Skip (This is what makes this sport fun!)
At 02:53 PM 3/4/02 -0800, you wrote:
>Skip, you asked some really great questions in this post! I am not sure I
>can answer them in other than general terms and thoughts. See the thoughts
>interspersed with what you wrote below...
> Subject: RE: Tires
>
>
>> Hello Ed,
>> Tire frontal area is a really big issue at any speed as drag increases
>> greatly with increase in speed and the Cd is relatively high.......but how
>> about considering this......the top of the tire is moving twice as fast as
>> the car, relative to the wind, and the bottom of the tire is not moving at
>> all relative to the wind (no slippage). So if you cover the top of the
>> tire, most of the skin drag would be eliminated? Here's one to calculate,
>> Mayf. The desired answer might be "How much of the tire to cover?" or what
>> is the real drag of an open tire?
>
>IMHO, the drag on a tires is complex to say the least. Maybe that is why
>there is so little data available on the subject. The tire's drag
>coefficient must be somwhat like sticking a flat plate into the wind and
>those have high drag numbers. Add in rotational flow due to the boundary
>layer on the tire and it is probably not solveable on your calculator. I had
>a problem like this on a project once and it involved circular flow patterns
>and circular shock waves. It was the inverse of this problem and it required
>3D navier stokes equations and lots of computing power to solve. I know some
>out there have raised an eyebrow about the top of the tire speed you
>mentioned so let's make sure everyone is confident that this is true. First,
>the center of the wheel/tire is moving at the same speed as the car. Then
>you add the component due to rotation of the tire which is also the same as
>the forward speed (if someone needs this off line, let me know and I'll give
>your the math analysis that proves it). So the "relative wind" at the top of
>a tire is 2 times the forward speed of the car. So how much "fender" to add?
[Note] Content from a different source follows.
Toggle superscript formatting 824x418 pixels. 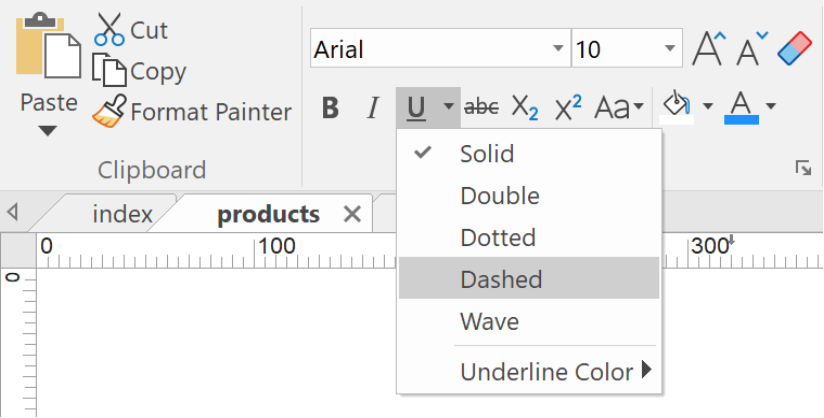coord(568,108)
>This is a gut feel on my part but I would if the rules allowed it and there
>was room in the fenderwell I would start at the 3:00 o'clock position cover
>the top and front down to about the 8:00 o'clock position. This would leave
>a about 150 degrees of the full wheel open. The back would be open to let
>that pesky salt fly off of the tire and the front being closed would IMHO
>help to reduce the circular air flow from mixing with the fenderwell flow.
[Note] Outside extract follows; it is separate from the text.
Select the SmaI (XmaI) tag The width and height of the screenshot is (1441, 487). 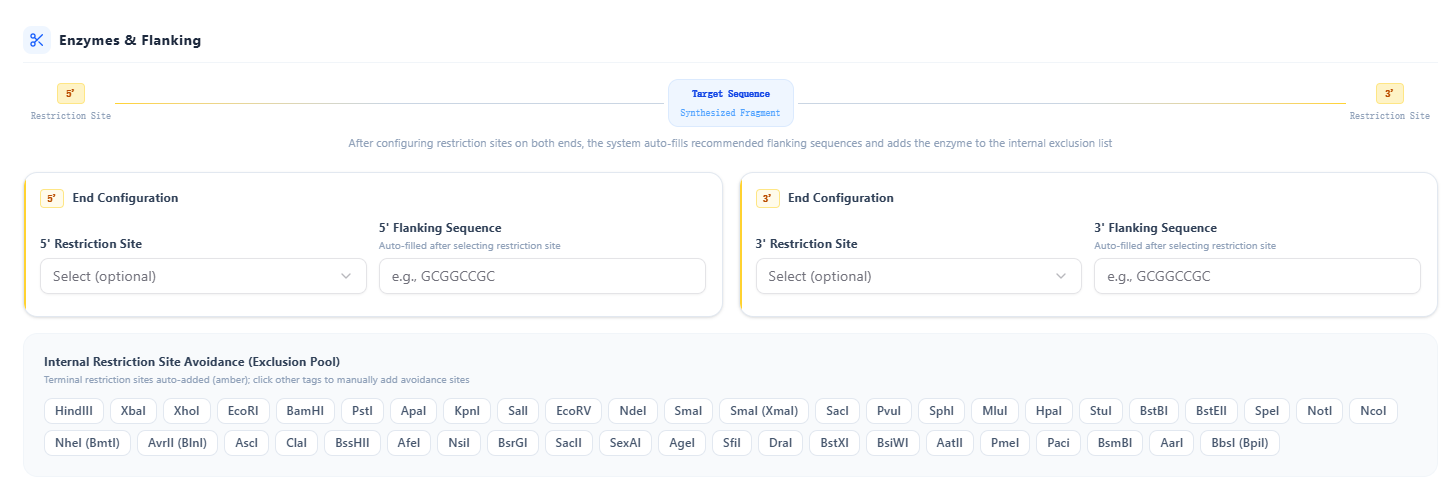(x=764, y=411)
>This would cause a LOT of turbulence and turbulence is drag. A bigger
>question is how close to the tire to make the fender? Well, remember that
>the air attached to the tire is going like crazy and the air on the inner
>side of the fender is stopped. Like the flow under your car. So there is a
>high shear in this air and that also causes drag. So what's a mother to do?
>Well, ever watched the world sports car classes? They have full fenders but
>the fender tops have rear facing louvers over the top side of the tire. I
>thinks this is to reduce the turbulent air inside the fender. The air flows
>up and over the top of the fender and creates a low pressure at that point
>and sucks out the air inside the fender leaving a low pressure low drag
>condition inside the fender. Make sense? We are talking computational fluid
>dynamics here and that button isn't on my calculator so I cannot solve...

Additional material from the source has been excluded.